• [WRITTEN TASK 1]: From the listing below, extract the stretch from the line containing "At what coordinates should I click to accomplish: Click true" through the end of the listing, reproducing each line without alteration.

You are missing my point entirely. My confidence level in choosing a particular stock at a particular time (and price) has nothing to do with what the market as a whole is thinking; more likely the opposite. But, that is the way of things when you have a strong value tilt in your stock selection. 

You claim that you can't have $100K invested in only 3 or 4 stocks; I say why not when that money is still only 1/5 of the entire investment pool. That would mean that each individual holding still only represented 5% of the total portfolio. Furthermore, don't go putting words in my mouth when in fact I counseled that the OP stick to just *10* picks rather than his current 26.

I think what's really at work here is the OP is afraid of being wrong. There's nothing sinister about that. You just have to realize that you will be wrong from time to time, but that is the nature of investing. You only need to be right more often than you are wrong. That's why he/she has the bulk of their assets in broad market ETFs. That's why he/she has decided that they can't limit their stock picking to any less than 26 names. And that is why I said originally that these sorts of operations (as described by the OP), while wonderful in theory are largely ineffective in practice in exchange for a great deal of work.


----------



## blin10 (Jun 27, 2011)

woa, dude you need a hug, calm down... everything is ok, it's a discussion


----------



## HaroldCrump (Jun 10, 2009)

I have to agree with scomac.
The portfolio posted above appears to be a high yield mutual fund.
If that is what is desired, just buy a dividend ETF or such.

It is a mix of some good dividend payers that are currently at or close to their 52 week highs.
There are some that are perpetual dogs.
Then there are those that have a perception of high yield because stock price has fallen a lot in recent times.

Unless the OP explains the criteria or the thinking behind the selections, it is hard to comment.
If you run a stock screen just based on yield, you will get similar results.


----------



## Eder (Feb 16, 2011)

I own 40-45 individual stocks at any given time. The reason is that as bullish as I might be on financial stocks, I am hard pressed to pick the one winner so I buy a basket of financial stocks...maybe 5 or 6 and get to exclude the obvious pigs...can't do that with an ETF.

I think OP is fine....watch your losers ... the winners take care of themselves.


----------



## kyboch (Dec 23, 2011)

> It is a mix of some good dividend payers that are currently at or close to their 52 week highs.
> There are some that are perpetual dogs.
> Then there are those that have a perception of high yield because stock price has fallen a lot in recent times.


Just curious what you think are the dogs.


----------



## underemployedactor (Oct 22, 2011)

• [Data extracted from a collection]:
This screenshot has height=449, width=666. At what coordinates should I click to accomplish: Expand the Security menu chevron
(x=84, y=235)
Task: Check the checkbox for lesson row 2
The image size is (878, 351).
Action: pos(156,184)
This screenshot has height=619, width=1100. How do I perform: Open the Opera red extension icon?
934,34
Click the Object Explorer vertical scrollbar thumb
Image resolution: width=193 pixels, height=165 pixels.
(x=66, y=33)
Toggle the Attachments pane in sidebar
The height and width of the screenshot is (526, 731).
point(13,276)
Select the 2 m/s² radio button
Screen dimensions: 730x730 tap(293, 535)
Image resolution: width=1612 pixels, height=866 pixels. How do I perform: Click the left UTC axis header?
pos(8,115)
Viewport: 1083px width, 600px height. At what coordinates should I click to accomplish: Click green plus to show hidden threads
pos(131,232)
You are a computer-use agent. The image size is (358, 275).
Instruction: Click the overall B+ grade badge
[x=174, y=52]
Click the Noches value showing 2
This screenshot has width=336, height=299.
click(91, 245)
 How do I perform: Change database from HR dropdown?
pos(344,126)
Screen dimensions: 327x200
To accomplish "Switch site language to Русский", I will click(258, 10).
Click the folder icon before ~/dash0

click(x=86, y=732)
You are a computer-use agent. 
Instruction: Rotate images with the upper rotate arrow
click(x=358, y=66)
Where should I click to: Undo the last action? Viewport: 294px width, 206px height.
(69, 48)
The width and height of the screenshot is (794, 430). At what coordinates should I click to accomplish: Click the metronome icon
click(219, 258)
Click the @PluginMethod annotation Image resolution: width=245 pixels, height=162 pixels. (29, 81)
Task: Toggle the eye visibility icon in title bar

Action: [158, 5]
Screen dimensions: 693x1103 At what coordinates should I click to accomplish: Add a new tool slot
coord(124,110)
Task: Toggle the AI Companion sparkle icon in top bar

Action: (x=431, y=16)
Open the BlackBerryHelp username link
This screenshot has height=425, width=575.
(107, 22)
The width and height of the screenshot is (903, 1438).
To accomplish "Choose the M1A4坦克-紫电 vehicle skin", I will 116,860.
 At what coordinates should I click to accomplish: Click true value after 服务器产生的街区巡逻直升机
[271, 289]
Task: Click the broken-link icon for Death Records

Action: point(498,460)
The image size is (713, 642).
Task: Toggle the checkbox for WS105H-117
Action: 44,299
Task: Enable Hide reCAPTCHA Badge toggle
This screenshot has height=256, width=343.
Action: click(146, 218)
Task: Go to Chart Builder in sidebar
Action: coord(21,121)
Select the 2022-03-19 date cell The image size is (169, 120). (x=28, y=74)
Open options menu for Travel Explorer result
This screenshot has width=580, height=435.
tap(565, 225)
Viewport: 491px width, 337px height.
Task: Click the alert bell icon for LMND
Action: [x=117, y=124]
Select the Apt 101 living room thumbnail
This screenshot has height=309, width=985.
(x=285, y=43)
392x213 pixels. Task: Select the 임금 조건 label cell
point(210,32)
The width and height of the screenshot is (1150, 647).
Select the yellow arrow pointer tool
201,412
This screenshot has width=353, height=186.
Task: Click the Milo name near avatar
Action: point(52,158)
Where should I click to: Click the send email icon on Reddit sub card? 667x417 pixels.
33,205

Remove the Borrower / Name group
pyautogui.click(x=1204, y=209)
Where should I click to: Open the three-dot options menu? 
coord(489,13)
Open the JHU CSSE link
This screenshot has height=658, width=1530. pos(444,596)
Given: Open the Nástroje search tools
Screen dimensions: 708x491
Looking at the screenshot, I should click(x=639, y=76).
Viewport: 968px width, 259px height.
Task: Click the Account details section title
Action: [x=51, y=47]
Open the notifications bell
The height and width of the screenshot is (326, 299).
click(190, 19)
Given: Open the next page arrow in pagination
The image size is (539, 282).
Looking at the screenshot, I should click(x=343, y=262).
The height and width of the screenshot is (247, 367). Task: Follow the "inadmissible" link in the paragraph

• [WRITTEN TASK 2]: Copy from the forum thread above the stretch from "I think what's" through "(Jun 27, 2011)", preserving its wording precisely.

• [REPLY 1]:
 At what coordinates should I click to accomplish: Click true value after 服务器产生的街区巡逻直升机
[271, 289]
Task: Click the broken-link icon for Death Records

Action: point(498,460)
The image size is (713, 642).
Task: Toggle the checkbox for WS105H-117
Action: 44,299
Task: Enable Hide reCAPTCHA Badge toggle
This screenshot has height=256, width=343.
Action: click(146, 218)
Task: Go to Chart Builder in sidebar
Action: coord(21,121)
Select the 2022-03-19 date cell The image size is (169, 120). (x=28, y=74)
Open options menu for Travel Explorer result
This screenshot has width=580, height=435.
tap(565, 225)
Viewport: 491px width, 337px height.
Task: Click the alert bell icon for LMND
Action: [x=117, y=124]
Select the Apt 101 living room thumbnail
This screenshot has height=309, width=985.
(x=285, y=43)
392x213 pixels. Task: Select the 임금 조건 label cell
point(210,32)
The width and height of the screenshot is (1150, 647).
Select the yellow arrow pointer tool
201,412
This screenshot has width=353, height=186.
Task: Click the Milo name near avatar
Action: point(52,158)
Where should I click to: Click the send email icon on Reddit sub card? 667x417 pixels.
33,205

Remove the Borrower / Name group
pyautogui.click(x=1204, y=209)
Where should I click to: Open the three-dot options menu? 
coord(489,13)
Open the JHU CSSE link
This screenshot has height=658, width=1530. pos(444,596)
Given: Open the Nástroje search tools
Screen dimensions: 708x491
Looking at the screenshot, I should click(x=639, y=76).
Viewport: 968px width, 259px height.
Task: Click the Account details section title
Action: [x=51, y=47]
Open the notifications bell
The height and width of the screenshot is (326, 299).
click(190, 19)
Given: Open the next page arrow in pagination
The image size is (539, 282).
Looking at the screenshot, I should click(x=343, y=262).
The height and width of the screenshot is (247, 367). Task: Follow the "inadmissible" link in the paragraph

• [REPLY 2]:
I think what's really at work here is the OP is afraid of being wrong. There's nothing sinister about that. You just have to realize that you will be wrong from time to time, but that is the nature of investing. You only need to be right more often than you are wrong. That's why he/she has the bulk of their assets in broad market ETFs. That's why he/she has decided that they can't limit their stock picking to any less than 26 names. And that is why I said originally that these sorts of operations (as described by the OP), while wonderful in theory are largely ineffective in practice in exchange for a great deal of work.


----------



## blin10 (Jun 27, 2011)